Cracking the Coding Interview: Part 5 – The Merge Intervals Pattern
Kato
Posted on October 17, 2024
Before diving into this next technique, if you're preparing for coding interviews and want a comprehensive resource, be sure to explore the Top 10 Essential Books for Cracking Coding Interviews (Ranked from Beginner to Advanced). These books are essential for anyone determined to land a job at top tech companies.
Overview of the Merge Intervals Pattern
The Merge Intervals pattern is a crucial technique used in solving problems that involve overlapping intervals or ranges. It’s commonly applied to tasks that involve merging schedules, summarizing ranges, or optimizing resource allocation by handling multiple intervals efficiently. This pattern ensures that overlapping intervals are combined into a single interval, thereby reducing redundancy and simplifying the overall problem.
When to Use the Merge Intervals Pattern:
- The problem involves a collection of intervals or ranges.
- You need to merge overlapping intervals or detect overlaps.
- You need to find free slots or gaps between intervals.
- The problem requires optimizing or simplifying intervals for tasks like scheduling.
Steps to Implement the Merge Intervals Pattern
Sort the intervals: To efficiently merge overlapping intervals, start by sorting the intervals based on their starting points. This ensures that you only need to compare consecutive intervals.
Merge overlapping intervals: As you traverse through the sorted list, check whether the current interval overlaps with the previous one. If it does, merge them into a single interval.
Return the merged list: After processing all intervals, return the newly merged list of intervals.

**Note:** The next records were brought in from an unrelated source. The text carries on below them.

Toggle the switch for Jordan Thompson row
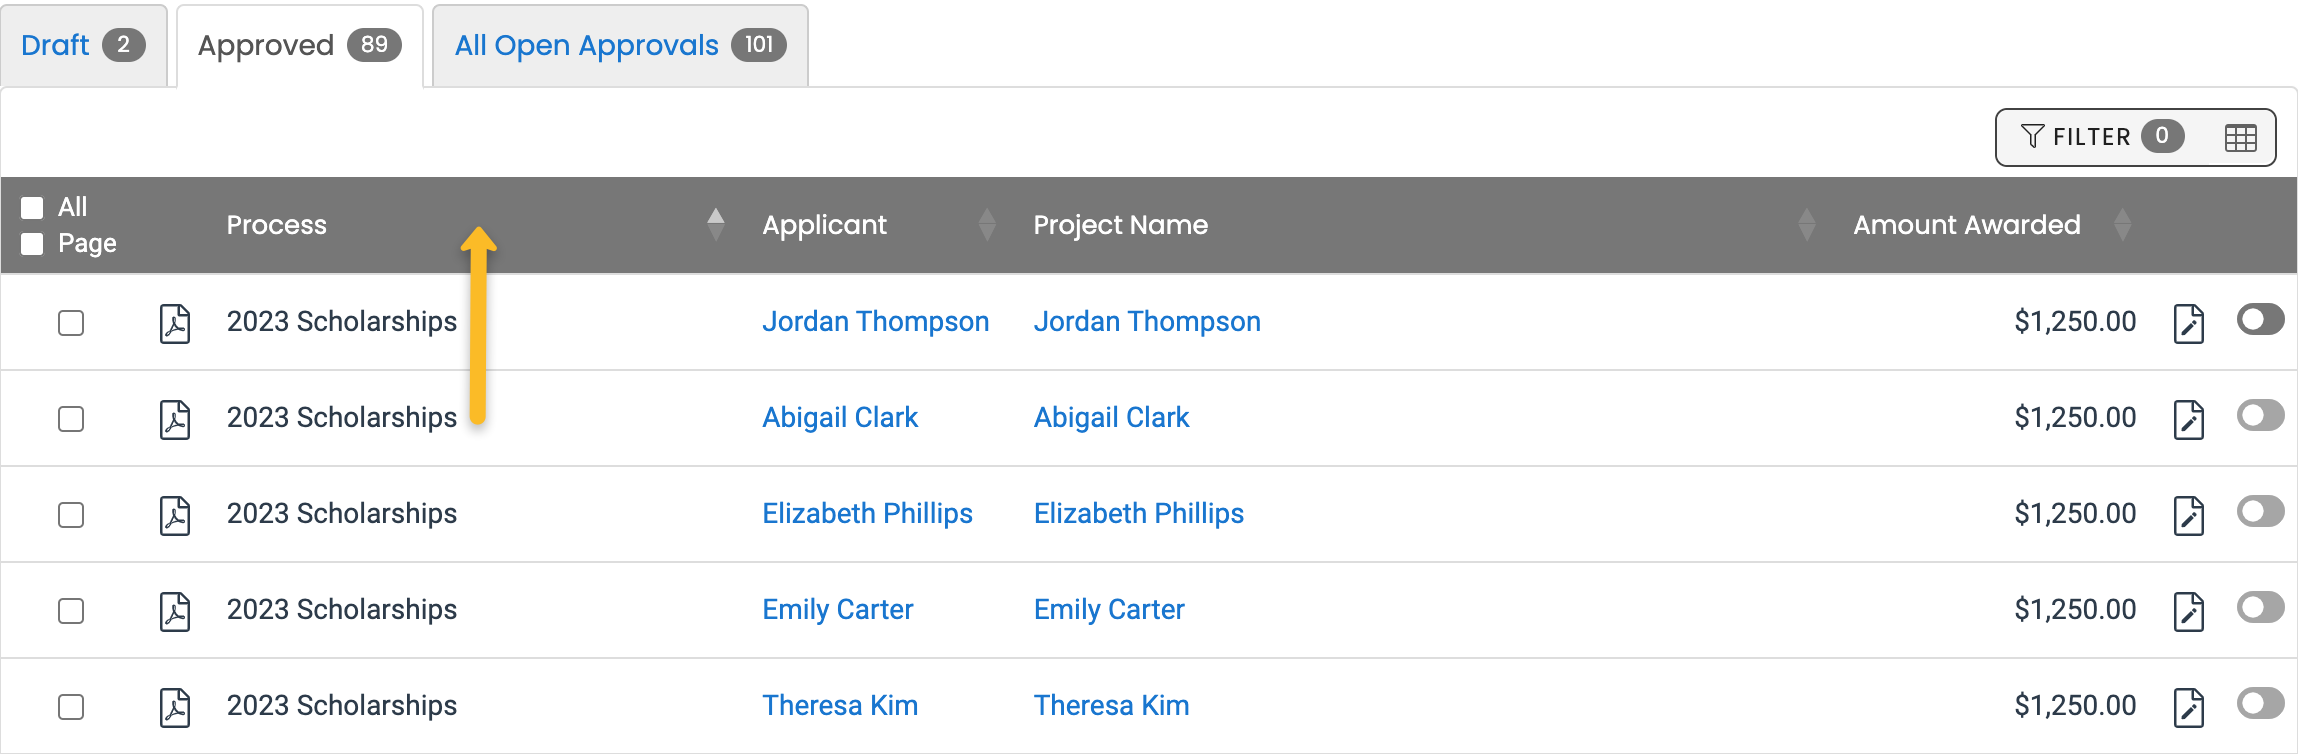Viewport: 2298px width, 754px height. point(2260,320)
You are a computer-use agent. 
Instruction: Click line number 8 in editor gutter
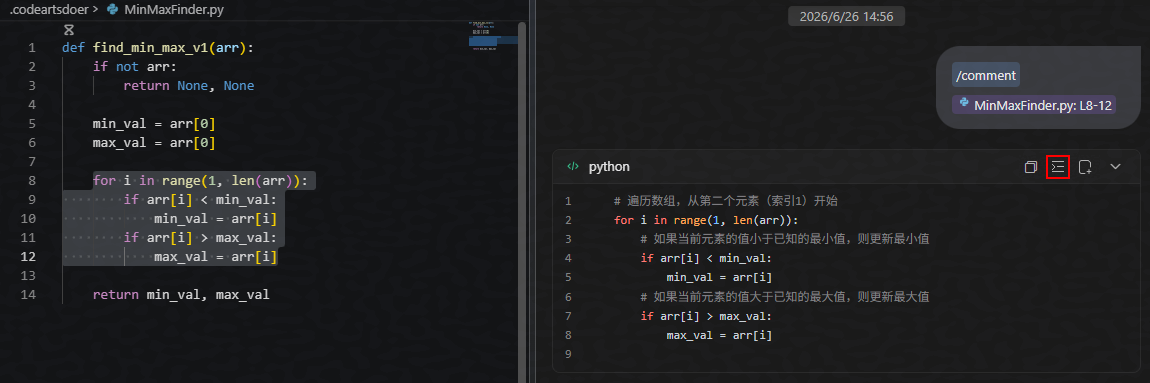coord(32,180)
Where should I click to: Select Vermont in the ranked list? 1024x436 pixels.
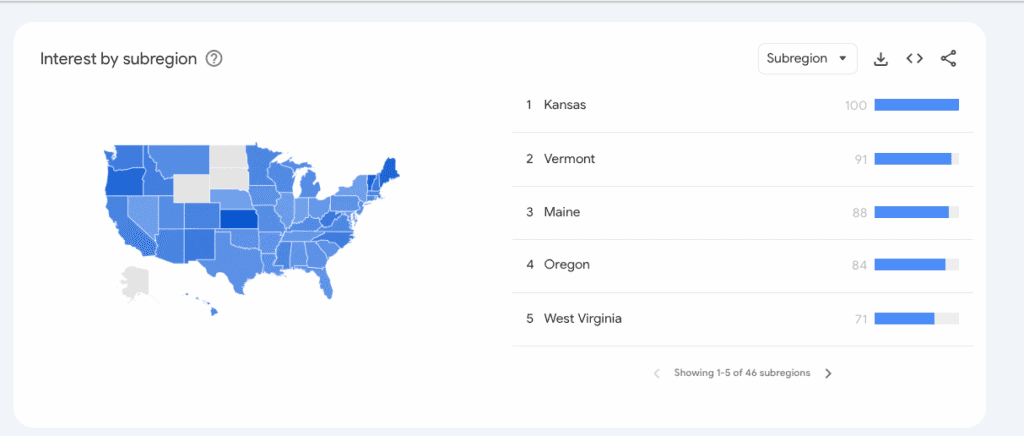coord(569,159)
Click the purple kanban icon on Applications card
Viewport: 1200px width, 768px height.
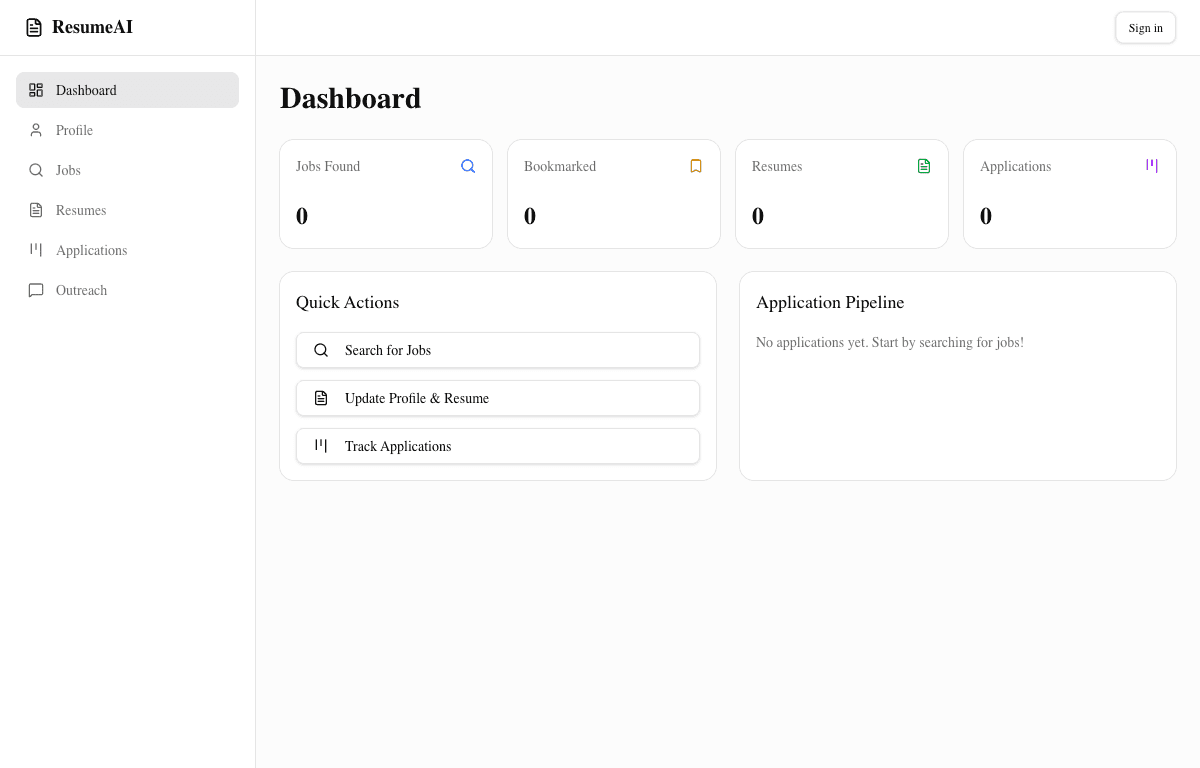1152,166
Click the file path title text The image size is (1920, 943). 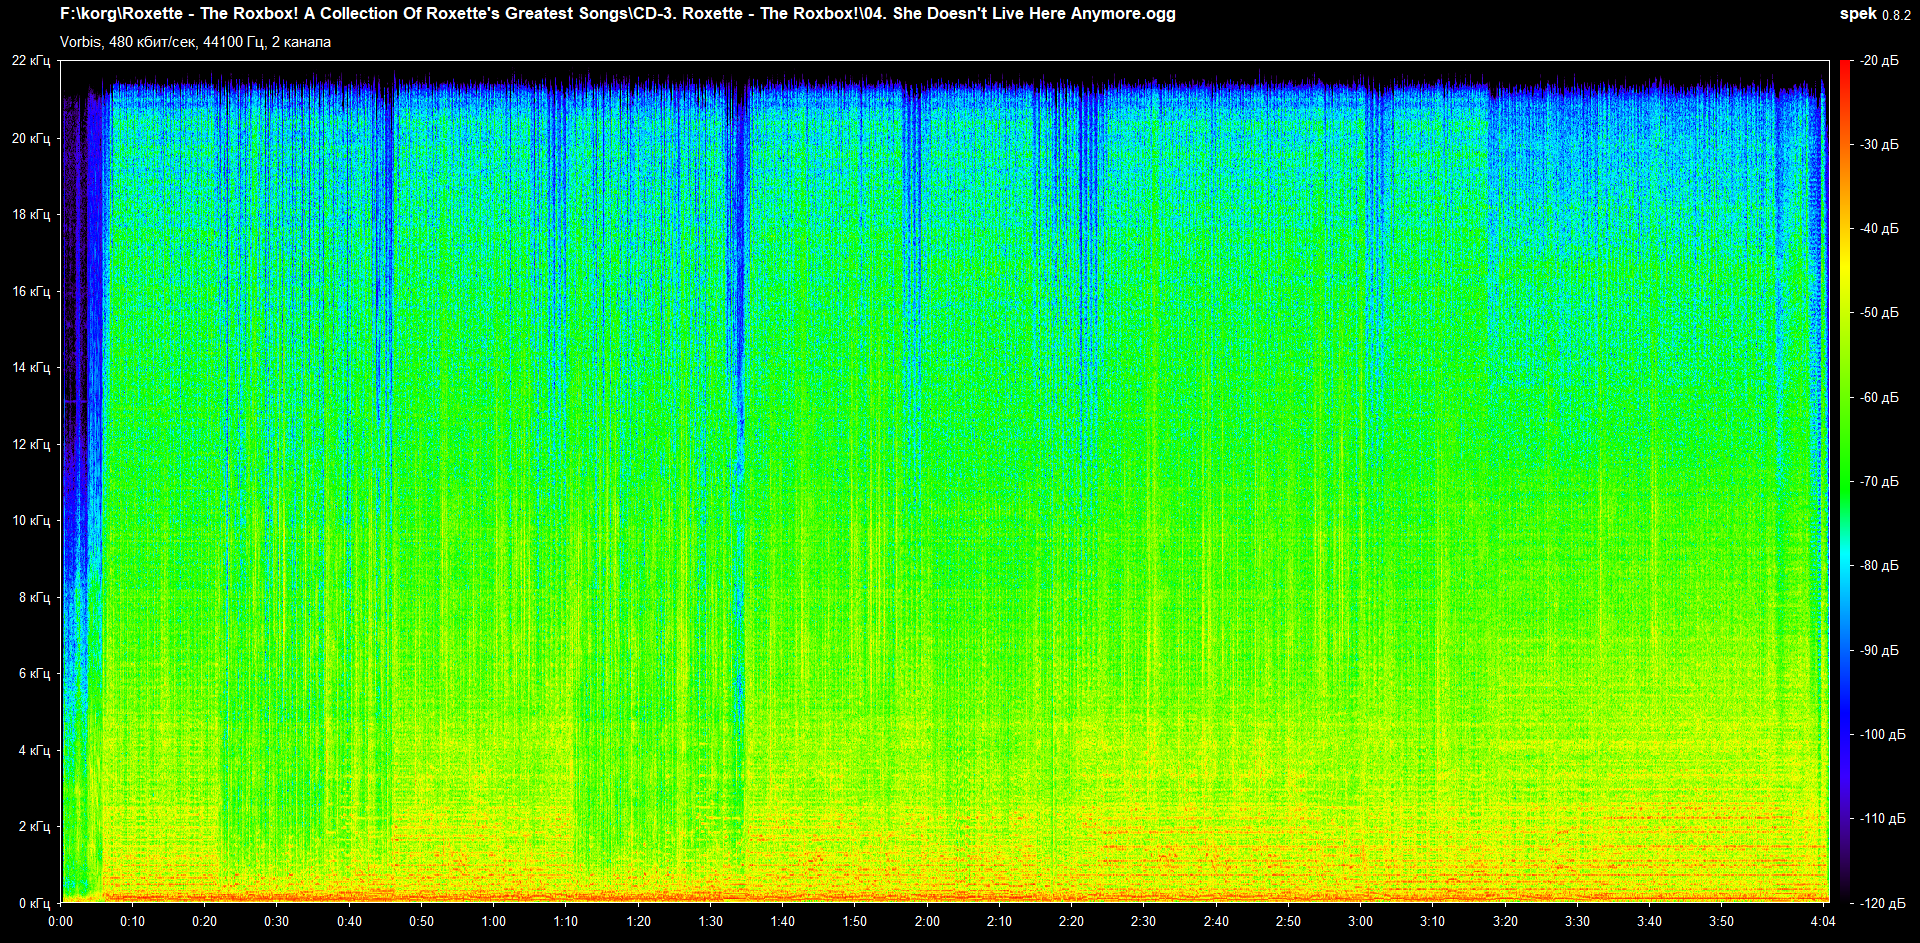[x=617, y=14]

Example Problems Using the Merge Intervals Pattern
1. Merging Overlapping Intervals
Problem: Given a collection of intervals, merge all overlapping intervals.
def merge_intervals(intervals):
if not intervals:
return []
# Sort intervals by their start time
intervals.sort(key=lambda x: x[0])
merged = [intervals[0]]
for i in range(1, len(intervals)):
# If the current interval overlaps with the last interval in merged list
if intervals[i][0] <= merged[-1][1]:
merged[-1][1] = max(merged[-1][1], intervals[i][1])
else:
merged.append(intervals[i])
return merged
Explanation:
- First, we sort the intervals based on their start time.
- Then, for each interval, we check if it overlaps with the previously merged interval.
- If it does, we merge the two by adjusting the end time. Otherwise, we add the current interval to the result list.
This reduces the problem from O(n²) to O(n log n) due to the sorting step.
2. Inserting an Interval
Problem: Given a sorted list of non-overlapping intervals and a new interval, insert the new interval into the list, merging it if necessary.
def insert_interval(intervals, new_interval):
merged = []
i = 0
n = len(intervals)
# Add all intervals that end before the new interval starts
while i < n and intervals[i][1] < new_interval[0]:
merged.append(intervals[i])
i += 1
# Merge all overlapping intervals with the new interval
while i < n and intervals[i][0] <= new_interval[1]:
new_interval[0] = min(new_interval[0], intervals[i][0])
new_interval[1] = max(new_interval[1], intervals[i][1])
i += 1
merged.append(new_interval)
# Add remaining intervals
while i < n:
merged.append(intervals[i])
i += 1
return merged
Explanation:
- First, we add all intervals that don't overlap with the new interval.
- Then, we merge any intervals that overlap with the new interval.
- Finally, we add the remaining intervals that come after the new interval.
This approach handles both the insertion and the merging of intervals in O(n) time.
3. Meeting Rooms (Checking for Overlaps)
Problem: Given a list of meeting intervals, determine if a person can attend all meetings (i.e., no meetings overlap).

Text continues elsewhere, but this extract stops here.